* Activity *
Pictures aside, write every record out again word for word.

* The data *
<<<<

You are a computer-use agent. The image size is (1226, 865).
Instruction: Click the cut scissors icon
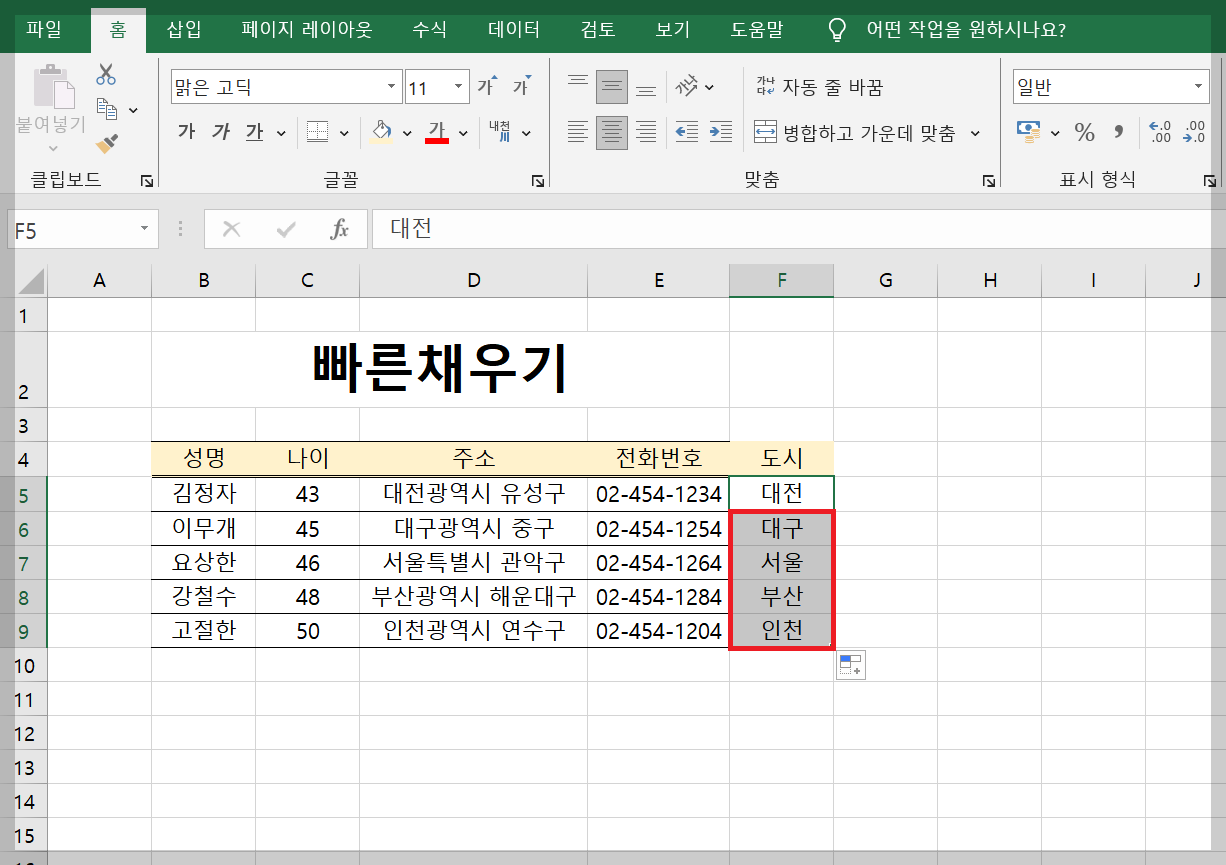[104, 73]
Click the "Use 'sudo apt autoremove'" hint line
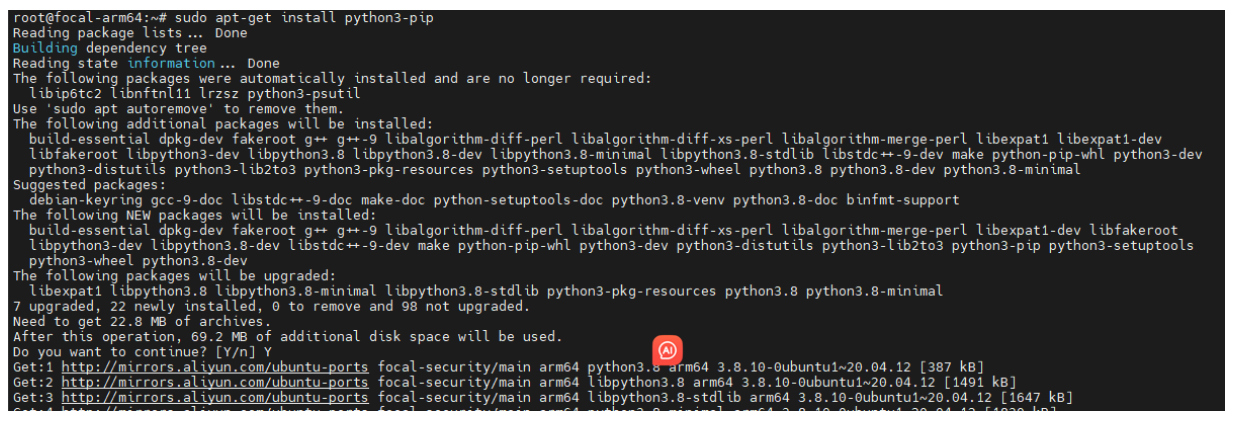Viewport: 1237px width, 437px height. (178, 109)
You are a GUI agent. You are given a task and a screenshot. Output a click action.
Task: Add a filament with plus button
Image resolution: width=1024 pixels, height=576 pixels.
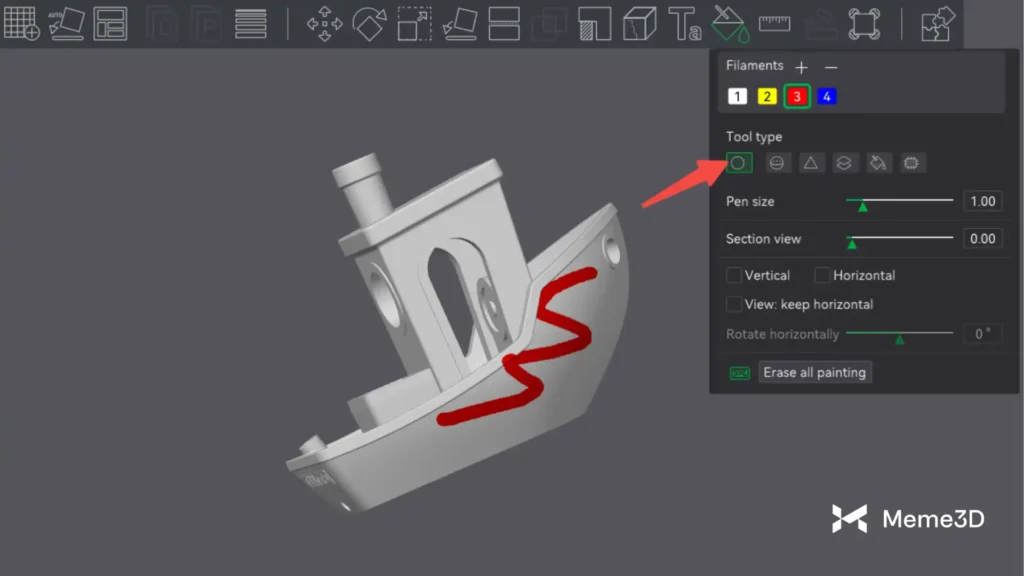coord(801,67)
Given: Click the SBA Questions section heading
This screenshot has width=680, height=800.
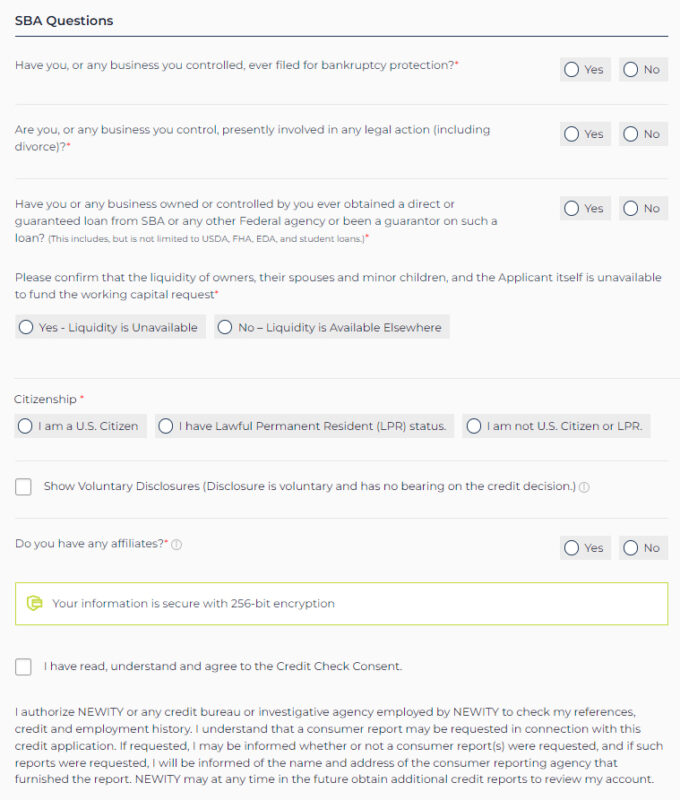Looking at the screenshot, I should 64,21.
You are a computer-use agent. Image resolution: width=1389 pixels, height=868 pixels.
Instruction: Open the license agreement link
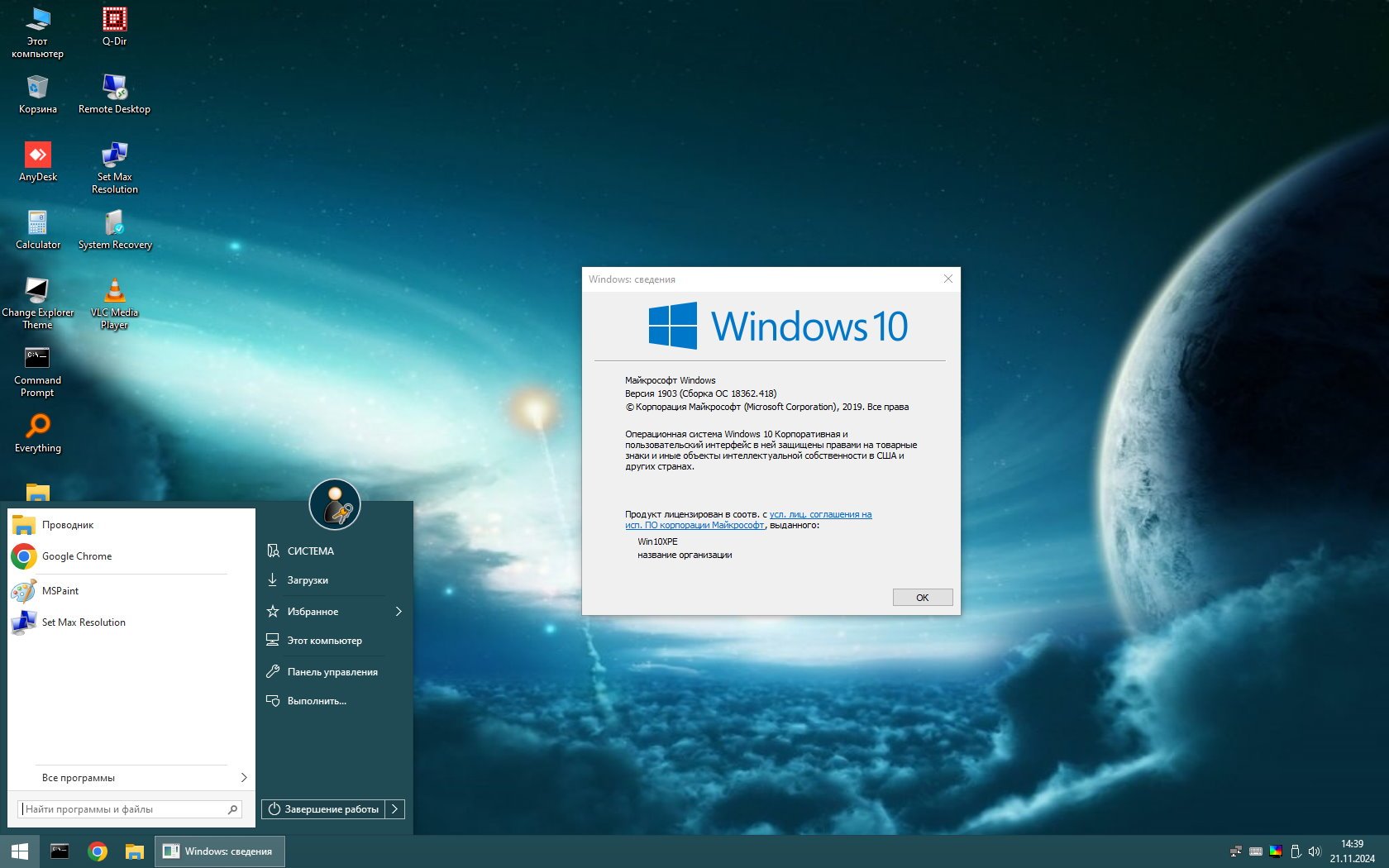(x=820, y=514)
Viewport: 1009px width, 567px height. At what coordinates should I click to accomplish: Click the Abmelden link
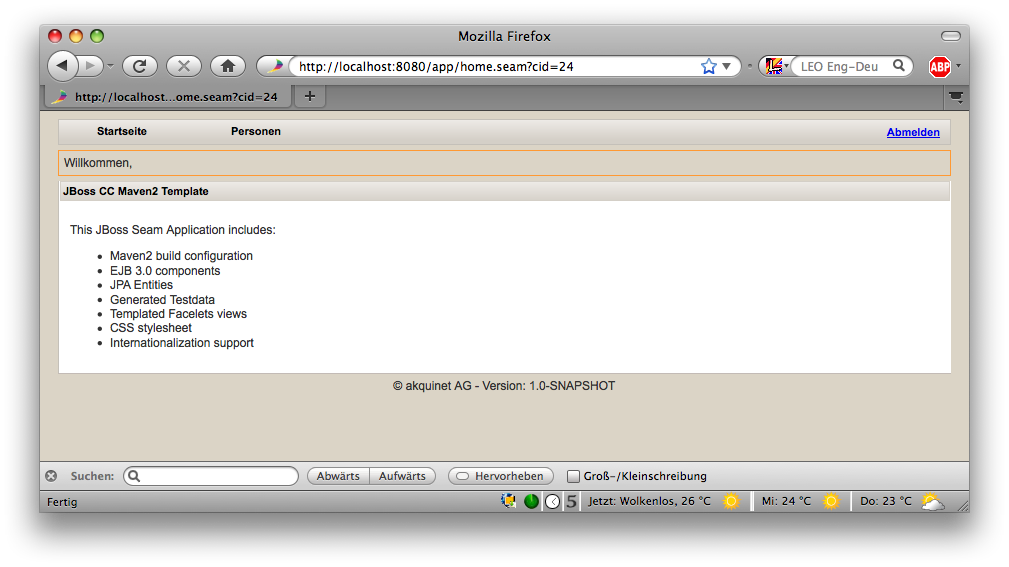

>>>>

* Answer to the exercise *
You are a computer-use agent. The image size is (1226, 865).
Instruction: Click the cut scissors icon
[104, 73]
Click the "Use 'sudo apt autoremove'" hint line
Viewport: 1237px width, 437px height. (178, 109)
You are a GUI agent. You are given a task and a screenshot. Output a click action.
Task: Add a filament with plus button
Image resolution: width=1024 pixels, height=576 pixels.
coord(801,67)
Given: Click the SBA Questions section heading
This screenshot has width=680, height=800.
Looking at the screenshot, I should 64,21.
You are a computer-use agent. Image resolution: width=1389 pixels, height=868 pixels.
Instruction: Open the license agreement link
(x=820, y=514)
Viewport: 1009px width, 567px height. At what coordinates should I click to accomplish: Click the Abmelden link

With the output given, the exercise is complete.